Submitted to: Journal of Pediatric Gastroenterology and Nutrition
Publication Type: Peer Reviewed Journal
Publication Acceptance Date: 12/29/2005
Publication Date: 4/1/2006
Citation: Motil, K.J., Schultz, R.J., Abrams, S.A., Ellis, K.J., Glaze, D.G. 2006. Fractional calcium absorption is increased in girls with Rett syndrome. Journal of Pediatric Gastroenterology and Nutrition. 42(4):419-426. Interpretive Summary: Osteopenia, or bone mineral loss, occurs in girls with Rett (RTT) syndrome. The cause of bone mineral loss is unknown, although their poor walking ability and use of seizure medications may play a role. Low bone density is present at an early age despite adequate dietary calcium (Ca). As a consequence of bone mineral loss, RTT girls are at increased risk for skeletal fractures. We wanted to know if factors related to Ca balance resulted in bone mineral loss and if these factors contributed to the overall dietary Ca needs of RTT girls. We studied intestinal Ca absorption, urinary Ca loss, dietary Ca intake, and hormone markers related to bone metabolism using stable isotopes and duel energy x-ray absorptiometry in RTT and unaffected girls. We found that Ca absorption is higher in RTT girls whose diet contained adequate Ca, but who exhibit increased urinary Ca loss and have low bone density. Whether additional dietary Ca improves intestinal Ca absorption and bone mineral retention in RTT girls is unknown.

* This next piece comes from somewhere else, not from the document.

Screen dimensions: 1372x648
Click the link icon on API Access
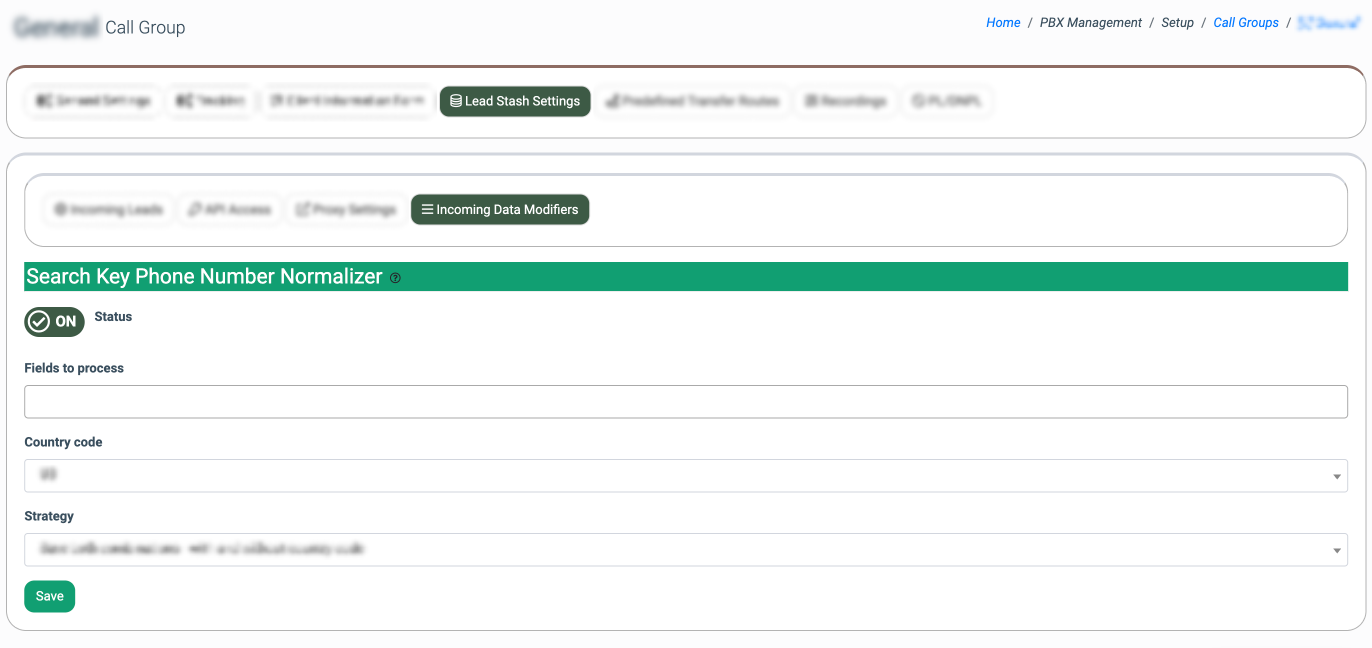(195, 210)
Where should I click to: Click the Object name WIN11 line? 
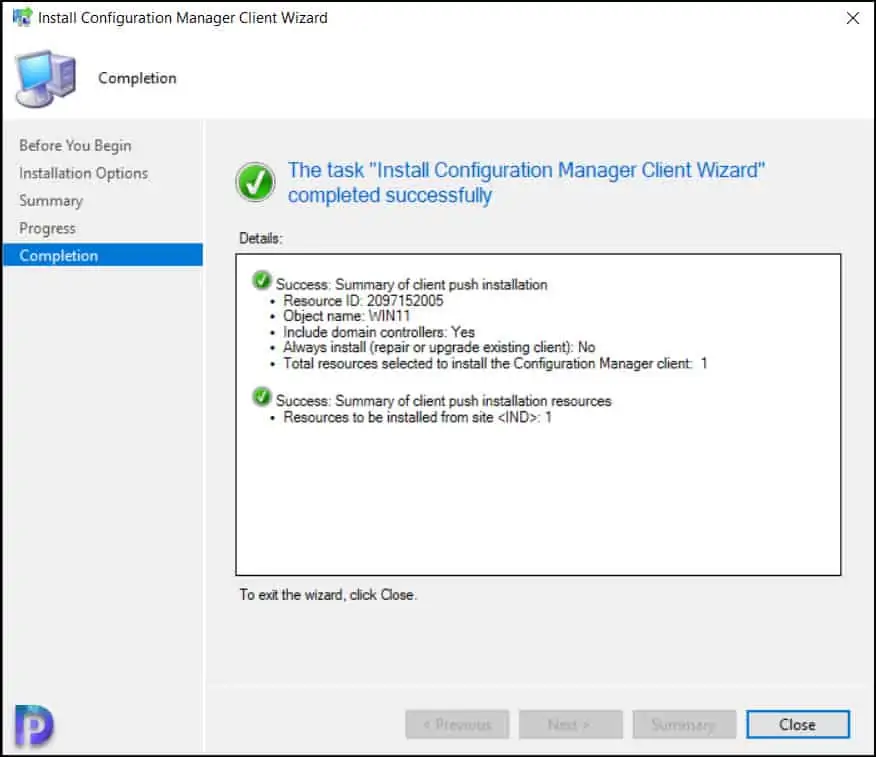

Technical Abstract: Rett Syndrome (RTT), an X-linked neurodevelopmental disorder primarily affecting girls, is characterized in part by osteopenia and increased risk of skeletal fractures. We hypothesized that causally related factors may include decreased intestinal Ca absorption relative to dietary Ca intakes and increased renal Ca excretion in these individuals. We measured fractional Ca absorption, urinary Ca losses, dietary Ca intakes, and the hormonal factors that regulate Ca metabolism to determine if abnormalities in Ca balance result in poor bone mineralization in RTT girls and to evaluate the contribution of these factors to the overall dietary Ca needs of RTT girls. Ten RTT girls and 10 controls, matched for age, gender, and pubertal status, were given a 3-day constant Ca diet that mimicked their habitual intakes. At the end of each dietary period, all girls received single bolus doses of 42Ca (intravenous) and 46Ca (oral). Fractional urinary excretion of 42Ca:46Ca and 24-h urinary Ca and cortisol excretion were determined. Serum Ca, P, alkaline phosphatase, vitamin D metabolites, PTH, and osteocalcin were measured in the postabsorptive state. Bone mineral content (BMC) was measured by dual-energy x-ray absorptiometry. Fractional Ca absorption was significantly higher in RTT than in control girls (mean + SDp, 52 vs. 33 + 13 %). Dietary Ca intakes (mean + SDp, 1100 vs. 1446 + 440 g/d) and net Ca absorption (mean + SDp, 513 vs. 362 + 306 mg/d) did not differ significantly between RTT and control girls, respectively. Although urinary Ca excretion did not differ between the groups, the increased urinary Ca:creatinine ratio (mean + SDp, 0.39 vs. 0.23 + 0.38) was consistent with clinical hypercalcuria and paralleled the significantly increased urinary cortisol excretion (mean + SDp, 3.1 vs. 1.7 + 1.1 mg/kg lean body mass per day), in the RTT girls. BMC was significantly lower in RTT than in control girls (mean + SDp, 527 vs. 860 + 275 g). Serum Ca, P, alkaline phosphatase, vitamin D metabolites, PTH, and osteocalcin concentrations did not differ significantly between both groups of girls. Fractional Ca absorption showed a compensatory increase in the presence of adequate dietary Ca intakes, mild hypercalcuria, and pronounced bone mineral deficits in RTT girls. Whether supplemental dietary calcium further enhances fractional Ca absorption and improves bone mineralization in RTT girls is unknown.